As he moved to the door, she said, “Carlos — there’s one thing I want.”
“What is it?”
“Let me see Jen Davis.”
His head slumped lower. “We have been over this,” he said, terseness in his voice. “It can only complicate things if you—”
“No,” she said, standing her ground, “I want to see her!”
In the dim light she saw a stony expression come over his face. An expression she had never seen before. “You will see her in the morning. After the money comes, she can go back to America with you if that’s what you want.”
“What about you?”
“I told you earlier — I must join my father’s little band of brothers when they vaporize into the jungle, but it won’t be for long. Only until things are safe. For now we must keep Jen isolated. The less she sees and knows, the better it is for everyone.”
“No, Carlos. I—”
“Enough!” he said harshly. Carlos took two strides toward her and spoke in a whisper, his words taking a slow cadence. “She should never have been part of this. I still don’t understand why you told her to claim your identity on the airplane.”
“I was frightened. I expected you to be there, and they’d just killed Thomas. I didn’t know any of those men, and everything happened so quickly.”
He heaved a sigh of exasperation. “All right, let’s put it behind us. But this is a problem of your creation. I will deal with it as I see fit.”
“If I hadn’t gotten Jen off that airplane she’d be dead.”
She saw a flicker of something in his eyes, but it dissipated quickly. She’d seen it once before, in Virginia, when the meth-head who lived above his apartment came to the door with a gun in the middle of the night and accused Carlos of stealing his stash.

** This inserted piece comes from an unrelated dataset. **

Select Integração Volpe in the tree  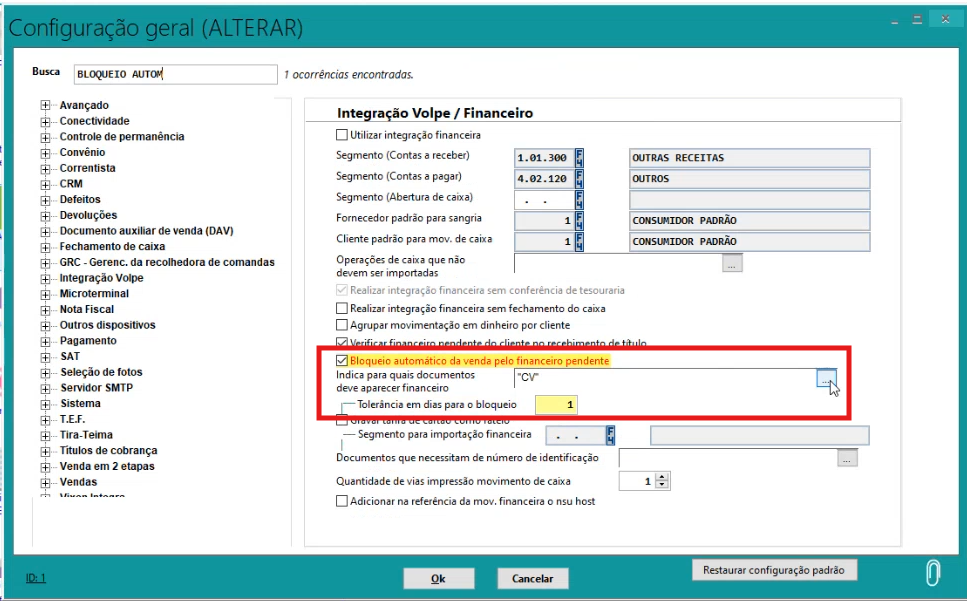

She’d sensed a menace in Carlos’ gaze that night, and gone quickly to call 911. While she was in a back room retrieving her phone, the situation had defused, ending uneventfully. Carlos assured her there was no need to call the police after all. And there wasn’t — not until two nights later when the addict’s drug-infused body was found on the concrete sidewalk beneath his fourth-floor balcony. It was the kind of accident that surprised no one, least of all the Charlottesville police whose detectives never so much as knocked on their door.
As she looked at him now, his features seemed to soften.

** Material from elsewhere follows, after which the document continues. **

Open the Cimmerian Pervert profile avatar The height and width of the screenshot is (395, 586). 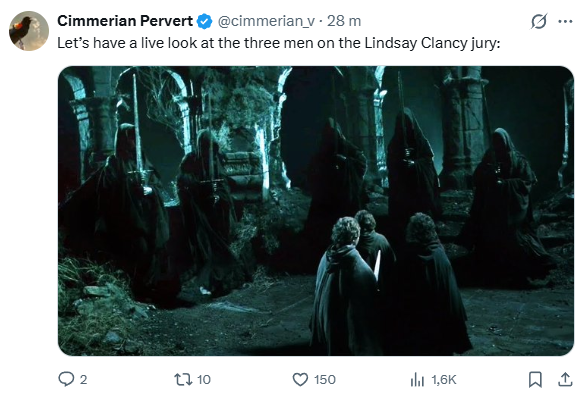(x=29, y=31)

She said, “Jen will come with me tomorrow?”
“Of course.”
A kiss on her cheek, and Carlos disappeared.
She fell back and put her head on the pillow. Or so he said. She took a deep breath, sensing vestiges of his musky odor. A scent she had once savored now struck differently, activating new synapses.

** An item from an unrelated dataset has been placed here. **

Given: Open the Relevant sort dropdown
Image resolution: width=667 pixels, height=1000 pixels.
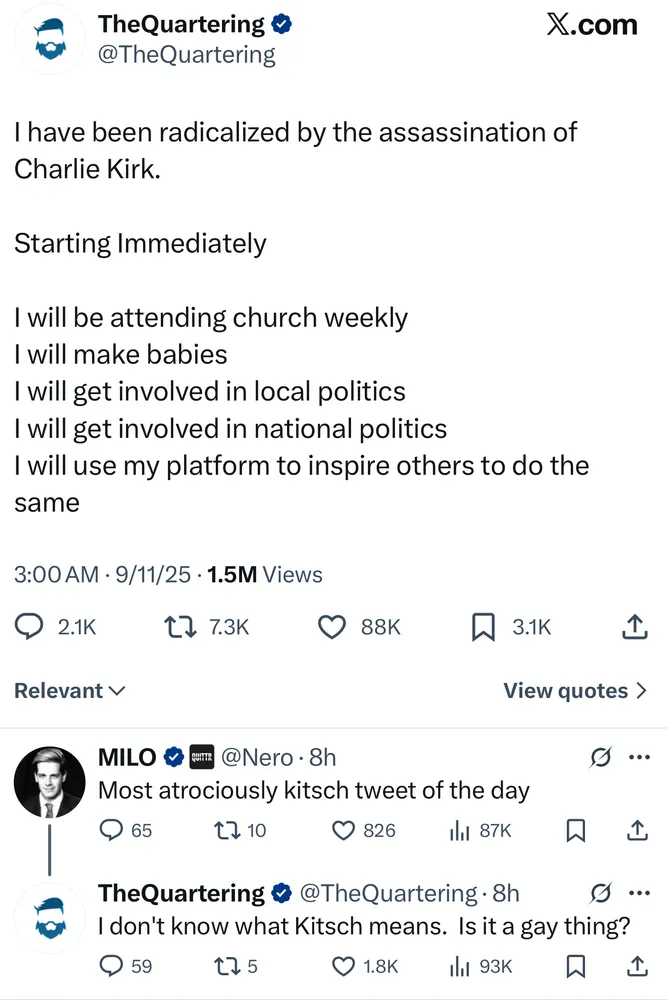Looking at the screenshot, I should point(69,691).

Much had changed in eight months, since that day during Christmas break when her mother had confessed, divulging the identity of her father. It explained the new house in Raleigh, and the sudden lack of handwringing over out-of-state tuition. Her mother had made a deal with the devil, a binding agreement that would guarantee them a comfortable life. All we have to do is keep quiet. That had become her mother’s mantra. Kristin’s own response, however, had been very different.
Why doesn’t he want to see me?
That was the question she’d never been able to shake, ringing as loudly now as it had when she’d first put it to her mother on Christmas Eve. Her father had always been characterized by her mother as an irresponsible drifter, a romantic mistake named Carl whose last name she’d never known. That blank slate in Kristin’s mind, held lifelessly in place by a token name, had turned out to be something very different indeed — a man destined to be president of the United States. A man whose telegenic face was on the news every night, and whose eloquent words were quoted each day in the papers. A man featured on the cover of Time and Rolling Stone in the same month. A man whose campaign called their house asking for contributions.
All we have to do is keep quiet. How could anyone be quiet in the face of such lies?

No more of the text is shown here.